• **READING TEXT**
In complete seriousness, the various gameplay aspects made for a very fun read. It was hard to put down, in that respect. One downside? Leveling up took way too long. Not only did that detract some of its inherent joy, it also felt unrealistic. Case in point: prior to learning a bit of the Conglomerate’s questionable intent, the Lenscape would have totally been a game I’d play IRL, yet in all likelihood, I would’ve eventually quit after many hours of play with little to nothing to show for it. Please don’t misunderstand me. I fully appreciate a good, challenging game, but a better route might have been more difficult battles, with faster leveling up opportunities (i.e., more risk, more reward, more play.)
Lisa’s character was so adorable, with her pixie-like face, infectious little giggles, and in-game abilities. There were also suggestions of personal complexities, and I couldn’t help but wonder about her past. Was it a checkered one? If so, please don’t spare details.

• **LISTED ENTRIES**

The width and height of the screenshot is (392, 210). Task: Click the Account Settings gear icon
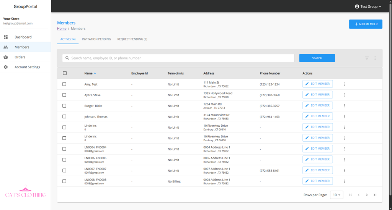[6, 67]
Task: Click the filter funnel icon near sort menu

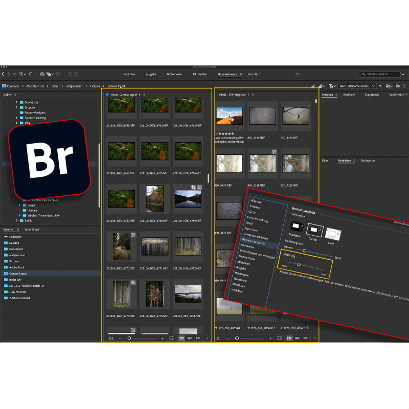Action: [x=331, y=86]
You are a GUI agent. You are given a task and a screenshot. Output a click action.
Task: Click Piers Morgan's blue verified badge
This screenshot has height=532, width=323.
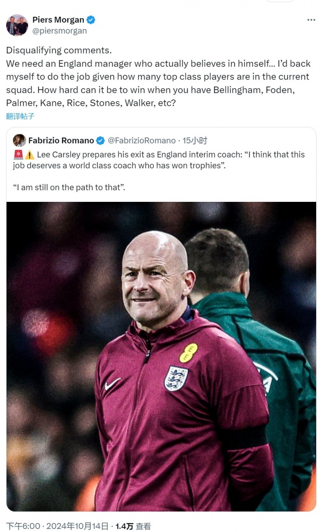point(91,20)
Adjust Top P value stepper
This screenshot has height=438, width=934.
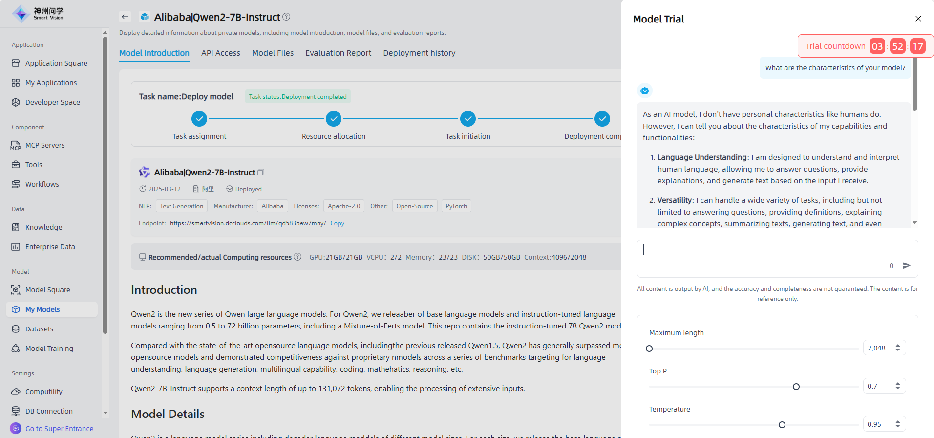(898, 386)
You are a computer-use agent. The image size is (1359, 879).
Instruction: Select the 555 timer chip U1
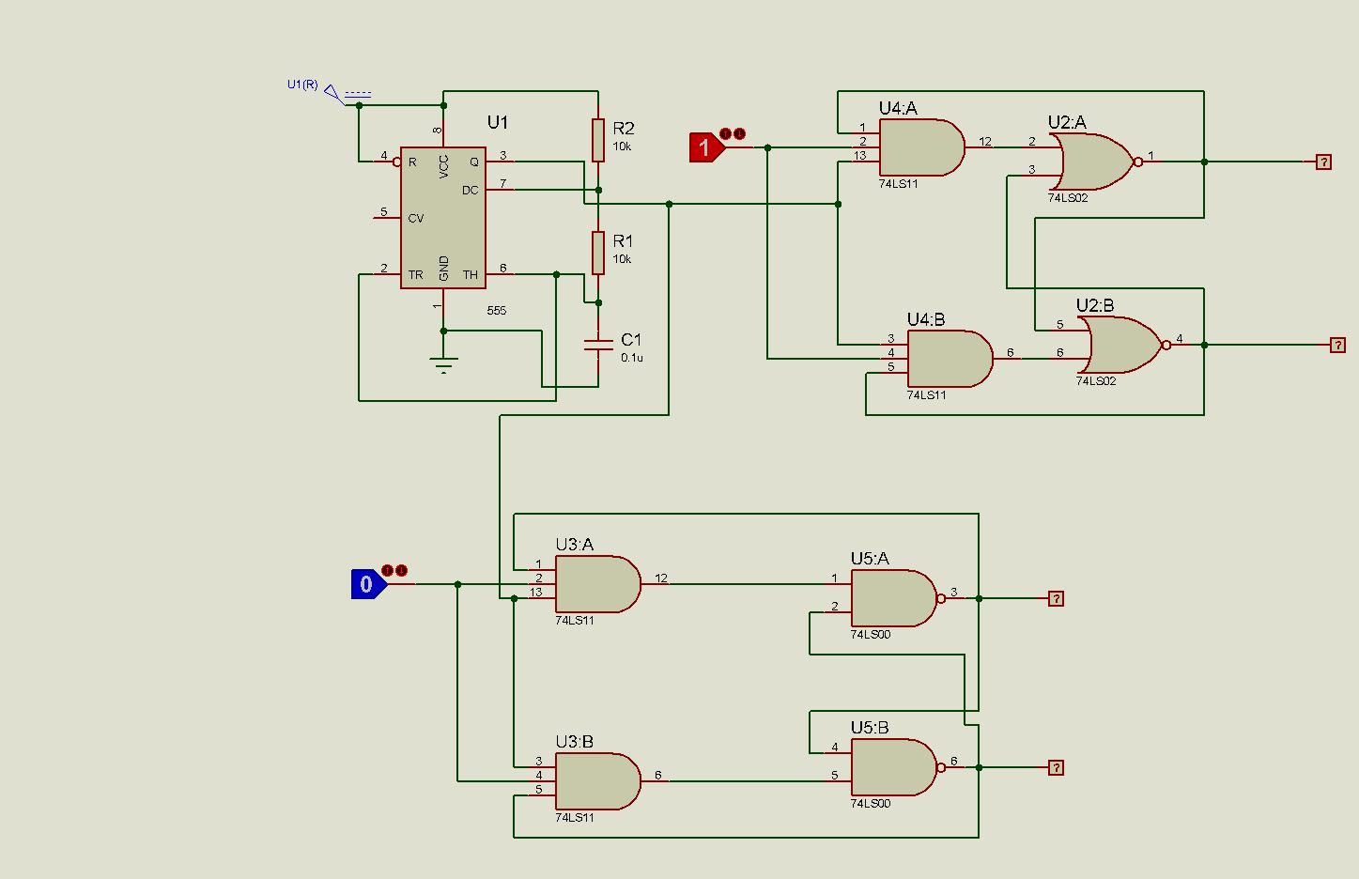click(x=442, y=218)
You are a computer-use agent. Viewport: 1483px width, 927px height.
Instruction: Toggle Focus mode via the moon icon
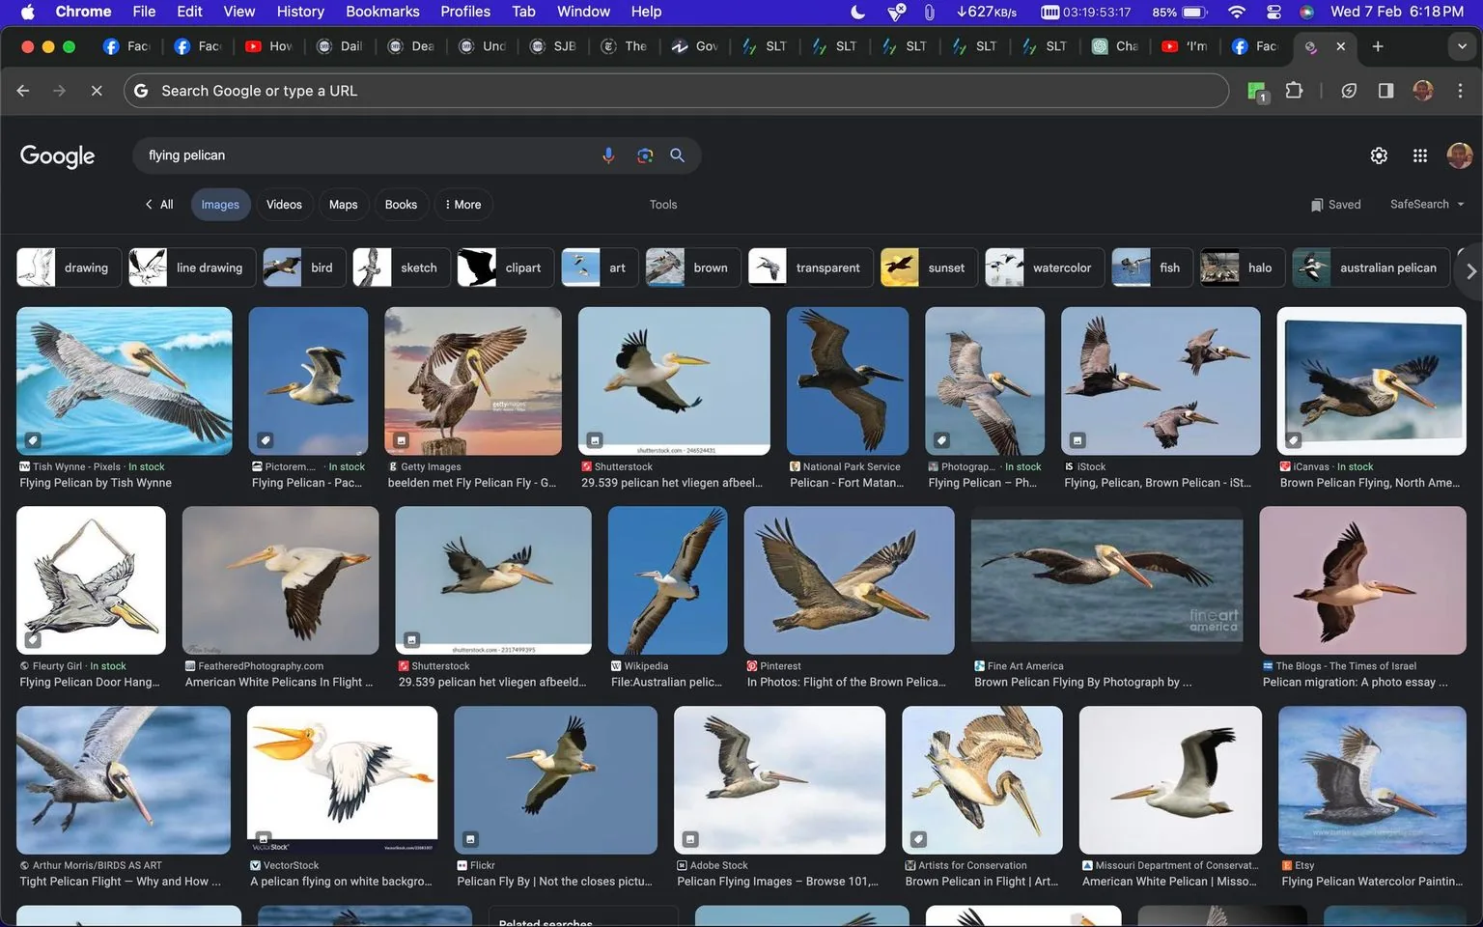857,12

• **SET OF TASKS**
(1) Rewrite the paragraph of the review that begins "In complete seriousness" as a short bulleted list that keeps its main facts.
(2) Using the review, answer these questions:
(a) What aspect of the gameplay does the review say took way too long?
(b) What alternative does the review suggest might have been a better route?
(c) Which three features of Lisa's character does the review list?
(3) Output the part of the review that opens with the words containing "In complete seriousness, the" and closes with "reward, more play.)", copied word for word.

• **ANSWERS TO THE EXERCISES**
(1)
- The gameplay aspects made for a very fun, hard-to-put-down read.
- Leveling up took far too long, which took away some of the joy and felt unrealistic.
- Before learning of the Conglomerate's questionable intent, I would have played the Lenscape in real life, but I would likely have quit after many hours with little to show for it.
- I appreciate a challenging game, but more difficult battles with faster leveling up (more risk, more reward, more play) might have been better.

(2)
(a) Leveling up.
(b) More difficult battles, with faster leveling up opportunities.
(c) Her pixie-like face, her infectious little giggles, and her in-game abilities.

(3)
In complete seriousness, the various gameplay aspects made for a very fun read. It was hard to put down, in that respect. One downside? Leveling up took way too long. Not only did that detract some of its inherent joy, it also felt unrealistic. Case in point: prior to learning a bit of the Conglomerate’s questionable intent, the Lenscape would have totally been a game I’d play IRL, yet in all likelihood, I would’ve eventually quit after many hours of play with little to nothing to show for it. Please don’t misunderstand me. I fully appreciate a good, challenging game, but a better route might have been more difficult battles, with faster leveling up opportunities (i.e., more risk, more reward, more play.)